If the promise was fulfilled, returns the values the underlying deferred object was resolved with. If the promise was not fulfilled (was rejected or it is still pending), returns an empty list.

value

The first element from values the underlying deferred object was resolved with. If the promise was not fulfilled (was rejected or it is still pending), returns undef.

Having

my $d = deferred();
$d->resolve( 'a', 20 );
my $p = $d->promise;
$p->values;    # (returns ('a', 20))
$p->value;     #  (returns 'a')
reason

If the promise was rejected, returns the reason the underlying deferred object was resolved with. If the promise was not rejected (was fulfilled or it is still pending) returns undef.

state

Returns either pending, fulfilled, rejected.

is_pending

Returns true when the promise was neither fulfilled nor rejected.

is_fulfilled

Returns true when the promise was fulfilled.

is_rejected

Returns true when the promise was rejected.

EXPORTS

All functions are exported on demand.

deferred()

Returns a new deferred object.

merge_promises(@promises)

Accepts a list of promises and returns a new promise.

After any of the promises is rejected, the resulting promise is rejected with the same reason as the first rejected promise.

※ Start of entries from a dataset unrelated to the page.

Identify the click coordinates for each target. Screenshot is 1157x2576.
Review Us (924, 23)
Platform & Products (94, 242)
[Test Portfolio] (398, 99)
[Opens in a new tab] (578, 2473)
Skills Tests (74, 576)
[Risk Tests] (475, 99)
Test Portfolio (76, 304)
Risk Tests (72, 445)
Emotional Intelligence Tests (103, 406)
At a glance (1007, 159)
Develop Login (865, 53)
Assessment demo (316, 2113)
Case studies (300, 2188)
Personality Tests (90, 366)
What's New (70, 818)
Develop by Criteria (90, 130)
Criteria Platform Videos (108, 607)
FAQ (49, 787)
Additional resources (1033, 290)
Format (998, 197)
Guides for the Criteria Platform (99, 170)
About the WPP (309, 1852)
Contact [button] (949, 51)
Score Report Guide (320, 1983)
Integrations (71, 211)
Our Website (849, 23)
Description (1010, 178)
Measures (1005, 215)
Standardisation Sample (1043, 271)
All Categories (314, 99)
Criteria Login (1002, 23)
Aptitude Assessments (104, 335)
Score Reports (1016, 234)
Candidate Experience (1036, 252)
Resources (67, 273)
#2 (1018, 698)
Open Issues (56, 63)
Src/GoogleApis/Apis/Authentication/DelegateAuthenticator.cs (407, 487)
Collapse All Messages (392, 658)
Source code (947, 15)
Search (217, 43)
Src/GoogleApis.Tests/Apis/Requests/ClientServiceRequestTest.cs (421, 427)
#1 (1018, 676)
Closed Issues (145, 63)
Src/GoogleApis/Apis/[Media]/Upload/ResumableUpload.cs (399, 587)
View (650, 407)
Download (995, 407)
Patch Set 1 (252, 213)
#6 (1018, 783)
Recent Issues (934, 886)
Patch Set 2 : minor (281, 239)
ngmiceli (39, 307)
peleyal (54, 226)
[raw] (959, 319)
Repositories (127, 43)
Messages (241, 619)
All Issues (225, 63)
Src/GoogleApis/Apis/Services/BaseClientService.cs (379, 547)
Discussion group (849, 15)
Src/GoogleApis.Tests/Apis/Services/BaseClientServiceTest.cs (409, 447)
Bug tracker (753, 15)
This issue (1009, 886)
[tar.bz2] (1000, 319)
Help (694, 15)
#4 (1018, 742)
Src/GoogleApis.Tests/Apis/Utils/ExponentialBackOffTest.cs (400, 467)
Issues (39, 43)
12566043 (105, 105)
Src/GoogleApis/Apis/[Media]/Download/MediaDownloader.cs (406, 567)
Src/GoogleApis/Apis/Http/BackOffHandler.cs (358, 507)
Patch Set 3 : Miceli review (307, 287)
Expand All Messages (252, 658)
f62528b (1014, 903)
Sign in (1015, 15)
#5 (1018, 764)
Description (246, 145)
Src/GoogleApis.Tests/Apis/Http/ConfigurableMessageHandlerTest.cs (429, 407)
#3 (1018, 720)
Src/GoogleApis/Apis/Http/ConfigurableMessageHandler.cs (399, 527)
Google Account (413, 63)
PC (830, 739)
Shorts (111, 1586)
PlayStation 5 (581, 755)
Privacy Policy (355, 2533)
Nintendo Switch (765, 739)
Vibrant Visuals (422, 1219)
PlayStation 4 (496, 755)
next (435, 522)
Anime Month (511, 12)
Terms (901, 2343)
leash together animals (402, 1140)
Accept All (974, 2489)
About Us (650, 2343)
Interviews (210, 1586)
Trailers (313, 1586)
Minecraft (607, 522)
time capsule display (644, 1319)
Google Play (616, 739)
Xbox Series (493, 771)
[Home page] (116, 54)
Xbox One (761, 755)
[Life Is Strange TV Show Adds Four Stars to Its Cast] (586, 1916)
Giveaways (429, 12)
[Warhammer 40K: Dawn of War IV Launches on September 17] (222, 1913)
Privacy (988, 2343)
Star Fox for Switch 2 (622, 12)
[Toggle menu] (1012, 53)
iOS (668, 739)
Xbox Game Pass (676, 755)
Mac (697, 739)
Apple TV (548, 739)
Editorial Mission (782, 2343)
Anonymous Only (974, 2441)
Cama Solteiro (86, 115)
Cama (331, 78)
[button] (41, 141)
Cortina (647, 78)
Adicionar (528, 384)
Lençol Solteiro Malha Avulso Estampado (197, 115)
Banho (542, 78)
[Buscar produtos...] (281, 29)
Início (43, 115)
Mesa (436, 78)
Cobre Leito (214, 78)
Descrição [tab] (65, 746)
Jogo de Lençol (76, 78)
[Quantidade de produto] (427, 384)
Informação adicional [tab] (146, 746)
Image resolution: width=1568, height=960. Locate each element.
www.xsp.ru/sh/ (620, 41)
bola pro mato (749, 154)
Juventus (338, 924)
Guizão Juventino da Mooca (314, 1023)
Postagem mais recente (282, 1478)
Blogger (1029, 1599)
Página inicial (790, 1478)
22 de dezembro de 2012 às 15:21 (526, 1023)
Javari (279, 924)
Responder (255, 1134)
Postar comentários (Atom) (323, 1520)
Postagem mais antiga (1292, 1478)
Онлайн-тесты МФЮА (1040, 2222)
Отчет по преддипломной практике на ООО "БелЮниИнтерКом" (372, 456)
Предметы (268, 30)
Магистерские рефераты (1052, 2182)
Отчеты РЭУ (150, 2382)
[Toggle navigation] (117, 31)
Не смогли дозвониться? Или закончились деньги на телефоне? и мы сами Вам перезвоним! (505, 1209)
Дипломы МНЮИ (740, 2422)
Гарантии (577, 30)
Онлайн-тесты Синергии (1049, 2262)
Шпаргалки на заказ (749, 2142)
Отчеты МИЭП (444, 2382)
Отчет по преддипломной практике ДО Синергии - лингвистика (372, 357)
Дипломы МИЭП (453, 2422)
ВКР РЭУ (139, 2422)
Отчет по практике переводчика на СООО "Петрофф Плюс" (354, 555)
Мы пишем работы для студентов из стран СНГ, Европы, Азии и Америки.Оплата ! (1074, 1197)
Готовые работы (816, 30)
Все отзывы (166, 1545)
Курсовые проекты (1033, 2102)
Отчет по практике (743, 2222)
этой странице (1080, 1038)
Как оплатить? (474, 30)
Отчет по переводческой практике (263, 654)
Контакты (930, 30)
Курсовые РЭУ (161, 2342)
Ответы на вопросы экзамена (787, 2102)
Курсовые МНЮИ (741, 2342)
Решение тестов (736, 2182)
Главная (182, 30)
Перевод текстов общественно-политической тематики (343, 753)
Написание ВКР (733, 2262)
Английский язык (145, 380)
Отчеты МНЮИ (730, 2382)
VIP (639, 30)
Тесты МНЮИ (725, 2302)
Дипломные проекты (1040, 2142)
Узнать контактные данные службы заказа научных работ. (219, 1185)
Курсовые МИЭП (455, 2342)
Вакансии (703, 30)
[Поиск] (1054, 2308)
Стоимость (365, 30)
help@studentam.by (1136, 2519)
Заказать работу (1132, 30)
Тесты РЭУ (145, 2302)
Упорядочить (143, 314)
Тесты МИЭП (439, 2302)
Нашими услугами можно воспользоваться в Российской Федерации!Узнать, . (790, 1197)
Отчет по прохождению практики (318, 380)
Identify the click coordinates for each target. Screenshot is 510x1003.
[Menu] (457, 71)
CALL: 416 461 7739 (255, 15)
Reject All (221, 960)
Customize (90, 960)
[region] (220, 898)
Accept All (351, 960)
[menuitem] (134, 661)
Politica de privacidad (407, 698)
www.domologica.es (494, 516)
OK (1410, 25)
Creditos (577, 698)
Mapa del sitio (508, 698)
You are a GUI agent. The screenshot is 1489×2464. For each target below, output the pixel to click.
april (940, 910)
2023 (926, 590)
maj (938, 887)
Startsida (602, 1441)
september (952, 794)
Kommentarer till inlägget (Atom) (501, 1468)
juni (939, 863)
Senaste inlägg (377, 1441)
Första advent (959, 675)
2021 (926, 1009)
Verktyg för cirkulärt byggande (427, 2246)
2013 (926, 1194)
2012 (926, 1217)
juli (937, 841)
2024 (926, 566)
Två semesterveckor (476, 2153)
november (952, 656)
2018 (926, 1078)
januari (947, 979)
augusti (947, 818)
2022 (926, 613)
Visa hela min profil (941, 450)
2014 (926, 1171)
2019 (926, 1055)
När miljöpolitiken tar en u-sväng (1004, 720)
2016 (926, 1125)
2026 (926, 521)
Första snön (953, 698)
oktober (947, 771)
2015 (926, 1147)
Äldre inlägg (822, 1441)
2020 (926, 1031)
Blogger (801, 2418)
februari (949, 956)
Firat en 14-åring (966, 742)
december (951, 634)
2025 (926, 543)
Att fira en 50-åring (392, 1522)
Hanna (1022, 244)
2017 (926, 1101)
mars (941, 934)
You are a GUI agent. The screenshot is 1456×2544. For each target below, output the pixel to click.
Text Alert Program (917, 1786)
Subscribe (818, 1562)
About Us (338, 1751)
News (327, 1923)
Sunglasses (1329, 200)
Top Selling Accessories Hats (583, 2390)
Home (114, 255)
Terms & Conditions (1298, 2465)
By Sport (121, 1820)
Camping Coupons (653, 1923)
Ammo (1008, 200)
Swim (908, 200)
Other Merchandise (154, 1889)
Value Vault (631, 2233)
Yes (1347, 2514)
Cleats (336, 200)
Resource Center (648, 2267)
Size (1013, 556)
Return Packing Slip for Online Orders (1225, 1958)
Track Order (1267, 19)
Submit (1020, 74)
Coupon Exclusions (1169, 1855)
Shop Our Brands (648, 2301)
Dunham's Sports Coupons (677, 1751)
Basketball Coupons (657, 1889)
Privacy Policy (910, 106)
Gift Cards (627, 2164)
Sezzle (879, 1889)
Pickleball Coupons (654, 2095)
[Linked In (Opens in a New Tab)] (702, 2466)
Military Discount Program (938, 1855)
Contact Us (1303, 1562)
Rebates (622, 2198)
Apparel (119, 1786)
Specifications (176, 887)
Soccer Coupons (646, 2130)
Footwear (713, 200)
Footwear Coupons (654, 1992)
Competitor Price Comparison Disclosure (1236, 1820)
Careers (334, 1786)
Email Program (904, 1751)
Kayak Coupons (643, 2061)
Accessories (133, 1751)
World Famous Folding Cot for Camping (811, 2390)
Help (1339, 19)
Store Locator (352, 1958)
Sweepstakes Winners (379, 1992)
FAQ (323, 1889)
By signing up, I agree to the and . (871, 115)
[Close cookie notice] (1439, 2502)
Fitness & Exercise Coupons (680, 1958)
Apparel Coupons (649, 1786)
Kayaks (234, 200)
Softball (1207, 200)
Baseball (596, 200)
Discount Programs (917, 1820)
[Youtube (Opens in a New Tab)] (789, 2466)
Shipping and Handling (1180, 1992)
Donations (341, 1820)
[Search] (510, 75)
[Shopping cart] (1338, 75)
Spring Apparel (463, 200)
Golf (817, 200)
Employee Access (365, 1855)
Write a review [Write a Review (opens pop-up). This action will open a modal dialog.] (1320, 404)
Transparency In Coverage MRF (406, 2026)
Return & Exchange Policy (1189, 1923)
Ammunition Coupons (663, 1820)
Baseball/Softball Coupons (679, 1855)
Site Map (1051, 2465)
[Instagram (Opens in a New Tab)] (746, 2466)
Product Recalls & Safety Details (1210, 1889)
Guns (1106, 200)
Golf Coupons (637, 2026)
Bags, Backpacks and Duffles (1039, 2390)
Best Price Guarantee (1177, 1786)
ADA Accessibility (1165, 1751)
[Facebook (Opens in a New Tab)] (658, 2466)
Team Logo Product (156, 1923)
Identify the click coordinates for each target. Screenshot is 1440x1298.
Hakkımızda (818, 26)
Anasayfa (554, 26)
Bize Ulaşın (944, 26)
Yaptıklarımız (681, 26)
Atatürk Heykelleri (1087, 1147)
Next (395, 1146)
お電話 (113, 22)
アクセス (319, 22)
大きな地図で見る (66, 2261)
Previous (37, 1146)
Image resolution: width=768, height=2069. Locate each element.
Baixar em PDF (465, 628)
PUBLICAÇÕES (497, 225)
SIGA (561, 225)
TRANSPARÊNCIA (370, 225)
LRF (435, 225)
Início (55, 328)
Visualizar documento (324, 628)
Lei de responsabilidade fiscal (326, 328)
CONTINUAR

After all of the promises are fulfilled, the resulting promise is fulfilled with values being the list of $promise->value in order they are passed to merge_promises

my $d1 = deferred();
my $d2 = deferred();
my $d3 = deferred();
$d1->resolve( 'A', 'B' );
$d2->resolve;
$d3->resolve( 3   );

merge_promises( $d1->promise, $d2->promise, $d3->promise )->then(
    return @_;    # yields ('A', undef, 3)
);

When called with empty list of promises returns promise which is resolved with empty list.

make_promise($arg)

Shortcut for creating promises.

If $arg is a promise, then make_promise returns it.

If $arg is a coderef, then make_promise is equivalent to:

my $d = deferred();
$d->resolve();
$d->promise->then($arg);

otherwise it is an equivalent to:

my $d = deferred();
$d->resolve($arg);
$d->promise;
is_promise($arg)

Returns true if the argument is a promise (object with method then).

SEE ALSO

AnyEvent

To use this module it is necessary to have basic understanding of AnyEvent event loop.

Promises

Although AnyEvent::Promises is similar to Promises (and you can use its more thorough documentation to understand the concept of promises) there are important differences.

AnyEvent::Promises does not work without running event loop based on AnyEvent. All $on_fulfilled, $on_rejected handlers (arguments of then method) are run in "next tick" of event loop as is required in 2.2.4 of the promises spec http://promises-aplus.github.io/promises-spec/#point-39.

There is also a crucial difference in $on_reject handler behaviour (exception handling). Look at

my $d = deferred();
$d->reject($reason);
my $p = $d->promise->then(
    sub { },
    sub {
        return @_;
    }
);

$p->then(
    sub {
        warn "Code here is called when using AnyEvent::Promises";
    },
    sub {
        warn "Code here is called when using Promises";
    }
);

With Promises the $p promise is finally rejected with $reason, while with AnyEvent::Promises the $promise is finally fulfilled with $reason, because the exception was handled (the handler did not throw an exception).

https://github.com/kriskowal/q/wiki/API-Reference

Here I shamelessly copied the ideas from.

AUTHOR

Roman Daniel <roman.daniel@davosro.cz>

COPYRIGHT AND LICENSE

This software is copyright (c) 2014 by Roman Daniel.

This is free software; you can redistribute it and/or modify it under the same terms as the Perl 5 programming language system itself.